LAS VEGAS—The primary general contractor for the recently opened CityCenter project in Las Vegas plans to sue the project's owners for US$492 million.
MGM Mirage, which owns the mixed-use, multitower site in a 50-50 joint venture with Infinity World, a subsidiary of Dubai World, disclosed the threatened mechanics’ lien in a Securities and Exchange Commission filing Friday.
The Harmon Hotel, the only unopened hotel in CityCenter, is in the middle of a developer-contractor dispute.
The general contractor, Perini Building Company, might file the lien within the 15 days following the date of notice, MGM Mirage said in the filing.
A spokesperson for Perini declined to comment at this time.
MGM believes its actual obligation to the general contractor is substantially less than the amount claimed, and it will pursue all its rights and remedies, including arbitration, according to the filing.
In addition, the company believes it has significant claims against Perini related to construction delays and errors with the Harmon Hotel, one of six components on CityCenter’s 18-million-square-foot campus. Originally intended to be a 49-story, mixed-use condo/hotel, the project was stopped at 28 floors when the structural engineer deemed the project compromised after discovering 15 floors worth of improperly placed reinforcing bar. The rest of the CityCenter project opened in December.

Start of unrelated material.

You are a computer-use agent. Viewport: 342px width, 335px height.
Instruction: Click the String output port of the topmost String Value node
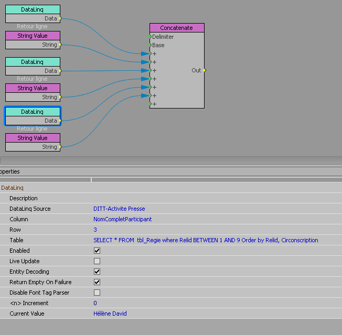coord(60,45)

Throughout much of the blame game that ensued between MGM Mirage, Perini and a number of other parties, Perini maintained the errors stemmed from faulty designs that contained elements of reinforcing steel that could be not installed as drawn.
But during an interview with HotelNewsNow.com in December, Pat Hubbs, executive VP of field operations, admitted Perini “should have stopped that whole process (of laying concrete over the rebar) long ago.”

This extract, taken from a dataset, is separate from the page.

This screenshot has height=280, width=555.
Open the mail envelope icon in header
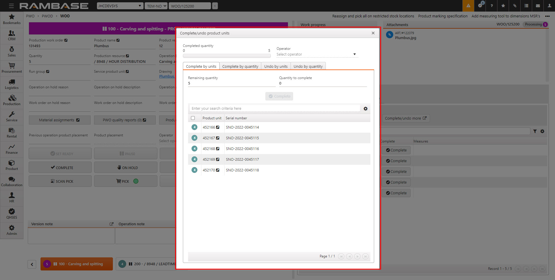538,6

Richard Rizzo, Perini’s vice chairman, said the construction errors weren’t conducted in a vacuum, and that many involved parties were aware of the modifications.
He said: “There were many people that were involved who were at that point aware of what was being done and were OK with that. It was only after a point where it was discovered by … the structural engineer that what had been done as a modification, he wasn’t comfortable with that, so he put a stop to that. And that started the whole exercise of re-evaluating and deciding what really he felt needed to be done structurally.”
Rizzo said who is at fault is “very blurred,” and that “everybody’s a part of it.”
He then admitted MGM “can do pretty much what they want to do” regarding a lawsuit, but he was confident that recouping damages through litigious action was not the casino operator’s intention.
MGM is still investigating the general contractor’s potential liability for the Harmon’s construction errors and delays, according to the SEC filing.
“While CityCenter’s investigation into the general contractor’s potential liability regarding the Harmon Hotel is continuing, and there can be no assurance at this point as to the ultimate outcome of any action CityCenter may undertake, CityCenter believes that the amount of its claim against the general contractor may exceed the amount of CityCenter’s estimated remaining liability to the general contractor.”